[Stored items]
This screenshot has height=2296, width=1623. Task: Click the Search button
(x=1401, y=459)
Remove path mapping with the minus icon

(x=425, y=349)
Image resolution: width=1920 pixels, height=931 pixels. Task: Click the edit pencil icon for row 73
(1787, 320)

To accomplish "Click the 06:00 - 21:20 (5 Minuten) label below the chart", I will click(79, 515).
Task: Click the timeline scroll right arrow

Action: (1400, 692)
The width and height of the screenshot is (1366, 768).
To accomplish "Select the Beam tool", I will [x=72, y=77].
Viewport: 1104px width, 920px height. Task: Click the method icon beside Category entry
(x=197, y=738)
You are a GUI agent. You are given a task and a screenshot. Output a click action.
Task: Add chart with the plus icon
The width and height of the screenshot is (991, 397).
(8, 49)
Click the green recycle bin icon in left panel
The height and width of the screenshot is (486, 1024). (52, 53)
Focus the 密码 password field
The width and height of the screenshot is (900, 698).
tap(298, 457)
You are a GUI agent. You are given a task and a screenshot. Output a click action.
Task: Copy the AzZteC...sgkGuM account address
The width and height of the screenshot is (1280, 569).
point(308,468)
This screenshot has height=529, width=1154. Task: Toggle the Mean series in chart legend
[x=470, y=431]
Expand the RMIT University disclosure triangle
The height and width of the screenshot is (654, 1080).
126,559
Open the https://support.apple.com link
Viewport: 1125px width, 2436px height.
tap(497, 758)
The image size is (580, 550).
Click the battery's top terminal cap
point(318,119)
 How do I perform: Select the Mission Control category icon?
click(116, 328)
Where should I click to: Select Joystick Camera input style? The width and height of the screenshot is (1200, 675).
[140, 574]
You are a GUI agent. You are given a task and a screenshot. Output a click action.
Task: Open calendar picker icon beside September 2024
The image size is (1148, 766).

EXERCISE INSTRUCTIONS:
Take the lines above and retype all of them exactly.

EXERCISE ANSWER:
This screenshot has height=2296, width=1623. Task: Click the Search button
(x=1401, y=459)
Remove path mapping with the minus icon

(x=425, y=349)
Image resolution: width=1920 pixels, height=931 pixels. Task: Click the edit pencil icon for row 73
(1787, 320)

To accomplish "Click the 06:00 - 21:20 (5 Minuten) label below the chart", I will click(79, 515).
Task: Click the timeline scroll right arrow

Action: (1400, 692)
The width and height of the screenshot is (1366, 768).
To accomplish "Select the Beam tool", I will [x=72, y=77].
Viewport: 1104px width, 920px height. Task: Click the method icon beside Category entry
(x=197, y=738)
You are a GUI agent. You are given a task and a screenshot. Output a click action.
Task: Add chart with the plus icon
The width and height of the screenshot is (991, 397).
(8, 49)
Click the green recycle bin icon in left panel
The height and width of the screenshot is (486, 1024). (52, 53)
Focus the 密码 password field
The width and height of the screenshot is (900, 698).
tap(298, 457)
You are a GUI agent. You are given a task and a screenshot. Output a click action.
Task: Copy the AzZteC...sgkGuM account address
The width and height of the screenshot is (1280, 569).
point(308,468)
This screenshot has height=529, width=1154. Task: Toggle the Mean series in chart legend
[x=470, y=431]
Expand the RMIT University disclosure triangle
The height and width of the screenshot is (654, 1080).
126,559
Open the https://support.apple.com link
Viewport: 1125px width, 2436px height.
tap(497, 758)
The image size is (580, 550).
Click the battery's top terminal cap
point(318,119)
 How do I perform: Select the Mission Control category icon?
click(116, 328)
Where should I click to: Select Joystick Camera input style? The width and height of the screenshot is (1200, 675).
[140, 574]
You are a GUI agent. You are given a task and a screenshot. Output a click action.
Task: Open calendar picker icon beside September 2024
The image size is (1148, 766).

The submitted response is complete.